To that end, this team of academic and clinical investigators used a device called the PlexID that can detect a broad range of bacteria in a clinical sample, and then used PCR and fluorescence in situ hybridization (FISH) probes to corroborate the presence of middle ear pathogens in the biofilms. That work fingered H. influenzae as the major culprit. "Clinically, our data explain why adenoidectomy helps with otitis media effusion since it removes a reservoir of pathogenic bacteria in the upper respiratory tract that can lead to otitis media," says Hall-Stoodley. That doesn't necessarily mean that clinicians will automatically recommend adenoidectomy as the primary surgical treatment, she adds. Nonetheless, "We are convinced that H. influenzae is a uniquely important pathogen in chronic otitis media," she says.

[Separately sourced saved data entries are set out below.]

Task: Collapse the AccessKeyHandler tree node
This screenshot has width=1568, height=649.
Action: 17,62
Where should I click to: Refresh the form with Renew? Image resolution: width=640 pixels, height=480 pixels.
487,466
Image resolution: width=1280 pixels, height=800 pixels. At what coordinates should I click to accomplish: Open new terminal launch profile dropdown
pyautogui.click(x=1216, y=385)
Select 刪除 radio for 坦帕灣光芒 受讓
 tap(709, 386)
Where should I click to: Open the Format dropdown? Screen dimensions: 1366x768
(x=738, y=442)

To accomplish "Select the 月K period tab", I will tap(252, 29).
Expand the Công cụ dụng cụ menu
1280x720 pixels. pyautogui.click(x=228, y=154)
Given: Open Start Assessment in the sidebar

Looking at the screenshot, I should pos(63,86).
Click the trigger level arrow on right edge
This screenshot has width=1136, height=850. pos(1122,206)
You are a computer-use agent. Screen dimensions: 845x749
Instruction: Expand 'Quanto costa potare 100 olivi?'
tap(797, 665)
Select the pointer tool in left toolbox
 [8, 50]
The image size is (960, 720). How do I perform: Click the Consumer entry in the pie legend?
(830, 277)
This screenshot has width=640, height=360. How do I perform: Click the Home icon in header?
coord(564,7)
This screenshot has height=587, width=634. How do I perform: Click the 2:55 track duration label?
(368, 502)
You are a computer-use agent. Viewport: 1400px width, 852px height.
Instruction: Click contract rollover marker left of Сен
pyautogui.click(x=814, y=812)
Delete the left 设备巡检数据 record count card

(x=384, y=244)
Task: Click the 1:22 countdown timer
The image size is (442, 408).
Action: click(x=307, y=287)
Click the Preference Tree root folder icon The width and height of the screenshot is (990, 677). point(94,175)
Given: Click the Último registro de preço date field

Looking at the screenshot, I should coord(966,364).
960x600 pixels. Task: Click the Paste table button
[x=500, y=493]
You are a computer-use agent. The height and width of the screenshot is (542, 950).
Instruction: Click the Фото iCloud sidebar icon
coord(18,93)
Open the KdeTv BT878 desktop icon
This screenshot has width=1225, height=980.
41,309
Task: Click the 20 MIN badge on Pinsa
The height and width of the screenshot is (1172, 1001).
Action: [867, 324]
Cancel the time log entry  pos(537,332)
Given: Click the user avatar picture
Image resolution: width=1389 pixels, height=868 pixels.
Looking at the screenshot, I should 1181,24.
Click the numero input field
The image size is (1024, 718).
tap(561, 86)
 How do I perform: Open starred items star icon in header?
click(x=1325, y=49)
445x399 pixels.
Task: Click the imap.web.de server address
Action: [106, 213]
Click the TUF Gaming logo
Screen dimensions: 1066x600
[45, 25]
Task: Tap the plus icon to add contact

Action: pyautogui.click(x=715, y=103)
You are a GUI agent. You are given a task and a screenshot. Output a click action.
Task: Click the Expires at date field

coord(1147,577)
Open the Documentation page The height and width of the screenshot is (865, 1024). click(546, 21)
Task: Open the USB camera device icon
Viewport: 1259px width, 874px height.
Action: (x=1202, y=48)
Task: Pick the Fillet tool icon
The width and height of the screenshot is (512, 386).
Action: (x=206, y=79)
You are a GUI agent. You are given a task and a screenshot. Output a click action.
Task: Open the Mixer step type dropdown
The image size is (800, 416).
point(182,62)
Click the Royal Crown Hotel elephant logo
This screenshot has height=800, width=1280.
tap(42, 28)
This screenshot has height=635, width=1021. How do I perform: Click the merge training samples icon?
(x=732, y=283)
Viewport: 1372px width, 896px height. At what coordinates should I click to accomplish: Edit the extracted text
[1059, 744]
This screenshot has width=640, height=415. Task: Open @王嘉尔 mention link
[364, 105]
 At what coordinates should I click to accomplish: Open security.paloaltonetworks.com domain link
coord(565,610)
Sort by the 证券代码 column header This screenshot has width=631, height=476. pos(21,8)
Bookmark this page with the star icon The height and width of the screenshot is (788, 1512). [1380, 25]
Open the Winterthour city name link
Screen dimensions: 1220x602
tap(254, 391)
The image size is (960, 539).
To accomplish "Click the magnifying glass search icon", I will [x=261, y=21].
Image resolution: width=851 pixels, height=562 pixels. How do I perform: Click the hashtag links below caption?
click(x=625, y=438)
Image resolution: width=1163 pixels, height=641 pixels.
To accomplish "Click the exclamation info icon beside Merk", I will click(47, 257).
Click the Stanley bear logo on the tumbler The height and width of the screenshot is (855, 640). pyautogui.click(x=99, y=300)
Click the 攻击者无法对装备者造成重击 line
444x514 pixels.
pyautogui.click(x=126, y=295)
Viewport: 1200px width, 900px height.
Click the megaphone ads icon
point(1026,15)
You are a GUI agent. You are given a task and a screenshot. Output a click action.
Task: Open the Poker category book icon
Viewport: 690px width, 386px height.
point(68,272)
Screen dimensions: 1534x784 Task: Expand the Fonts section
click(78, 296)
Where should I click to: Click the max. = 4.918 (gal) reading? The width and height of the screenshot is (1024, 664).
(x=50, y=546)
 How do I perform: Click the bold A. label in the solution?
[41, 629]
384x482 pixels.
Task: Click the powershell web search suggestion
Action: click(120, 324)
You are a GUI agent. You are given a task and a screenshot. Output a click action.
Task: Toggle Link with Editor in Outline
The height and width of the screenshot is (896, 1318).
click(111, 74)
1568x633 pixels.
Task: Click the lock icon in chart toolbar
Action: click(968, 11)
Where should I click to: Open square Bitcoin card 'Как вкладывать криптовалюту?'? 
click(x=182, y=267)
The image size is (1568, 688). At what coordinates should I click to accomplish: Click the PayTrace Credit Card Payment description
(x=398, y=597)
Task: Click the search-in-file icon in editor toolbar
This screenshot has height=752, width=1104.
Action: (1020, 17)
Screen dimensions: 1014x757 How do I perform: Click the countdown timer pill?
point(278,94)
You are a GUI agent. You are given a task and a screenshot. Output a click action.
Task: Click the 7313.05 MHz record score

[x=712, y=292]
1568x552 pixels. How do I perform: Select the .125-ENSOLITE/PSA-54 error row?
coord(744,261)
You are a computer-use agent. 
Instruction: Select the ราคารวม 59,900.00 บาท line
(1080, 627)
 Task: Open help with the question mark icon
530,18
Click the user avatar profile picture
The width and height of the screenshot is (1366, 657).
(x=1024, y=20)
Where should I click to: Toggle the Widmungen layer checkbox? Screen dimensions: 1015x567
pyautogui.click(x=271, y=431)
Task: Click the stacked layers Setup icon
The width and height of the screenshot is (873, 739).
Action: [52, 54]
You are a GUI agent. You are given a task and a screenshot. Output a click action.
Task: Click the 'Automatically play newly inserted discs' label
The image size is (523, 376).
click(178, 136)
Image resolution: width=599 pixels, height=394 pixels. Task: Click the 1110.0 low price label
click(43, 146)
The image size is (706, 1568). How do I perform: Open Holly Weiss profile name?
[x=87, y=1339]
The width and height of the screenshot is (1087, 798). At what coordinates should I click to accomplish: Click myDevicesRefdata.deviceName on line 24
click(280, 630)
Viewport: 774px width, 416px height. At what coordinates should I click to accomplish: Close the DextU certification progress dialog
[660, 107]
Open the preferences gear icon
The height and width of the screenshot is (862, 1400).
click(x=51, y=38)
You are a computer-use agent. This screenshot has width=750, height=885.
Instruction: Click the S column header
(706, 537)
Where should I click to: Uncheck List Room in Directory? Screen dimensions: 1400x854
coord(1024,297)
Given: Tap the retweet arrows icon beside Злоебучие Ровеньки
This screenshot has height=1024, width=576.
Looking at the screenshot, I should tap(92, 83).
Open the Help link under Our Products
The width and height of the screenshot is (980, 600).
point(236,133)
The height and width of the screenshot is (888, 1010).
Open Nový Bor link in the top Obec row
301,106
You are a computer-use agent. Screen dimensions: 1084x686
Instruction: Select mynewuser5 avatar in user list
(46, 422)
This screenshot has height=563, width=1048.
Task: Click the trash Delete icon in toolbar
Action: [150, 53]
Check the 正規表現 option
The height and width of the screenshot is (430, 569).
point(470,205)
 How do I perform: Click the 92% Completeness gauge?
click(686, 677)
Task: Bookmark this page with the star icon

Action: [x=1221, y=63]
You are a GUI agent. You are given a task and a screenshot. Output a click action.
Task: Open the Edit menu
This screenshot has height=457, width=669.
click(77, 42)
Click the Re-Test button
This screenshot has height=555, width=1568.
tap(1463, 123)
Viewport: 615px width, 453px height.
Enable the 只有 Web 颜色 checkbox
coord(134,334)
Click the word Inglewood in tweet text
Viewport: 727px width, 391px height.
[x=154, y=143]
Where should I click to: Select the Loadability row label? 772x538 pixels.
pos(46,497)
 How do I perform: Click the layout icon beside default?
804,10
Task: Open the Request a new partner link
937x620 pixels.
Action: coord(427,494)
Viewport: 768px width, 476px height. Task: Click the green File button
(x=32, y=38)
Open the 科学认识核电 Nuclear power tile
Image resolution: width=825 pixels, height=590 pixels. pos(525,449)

"I think that scientists have begun to think about chronic otitis media in a new way, and investigation of the pathogenesis of this complex disease will help in the design of novel therapies that do not depend on antibiotic treatment alone," says Hall-Stoodley. "Chronic middle ear infection can cause hearing impairment, which can affect verbal ability and education in children."
Hall-Stoodley notes that the use of bacterial culture to try to understand complex diseases such as otitis media has failed to provide a "complete understanding of the microbial complexitythe microbiomethat may be present in the nasopharynx," and that culture alone can no longer be the gold standard for identification of pathogens.
(L. Nistico, R. Kreft, A. Gieseke, J.M. Coticchia, A. Borrows, P. Khampang, Y. Liu, J.E. Kerschner, J.C. Post, S. Lonergan, R. Sampath, F.Z. Hu, G.D. Ehrlich, P. Stoodley, and L. Hall-Stoodley, 2011. Adenoid reservoir for pathogenic biofilm bacteria. J. Clin. Microbiol. 49:1411-1420.)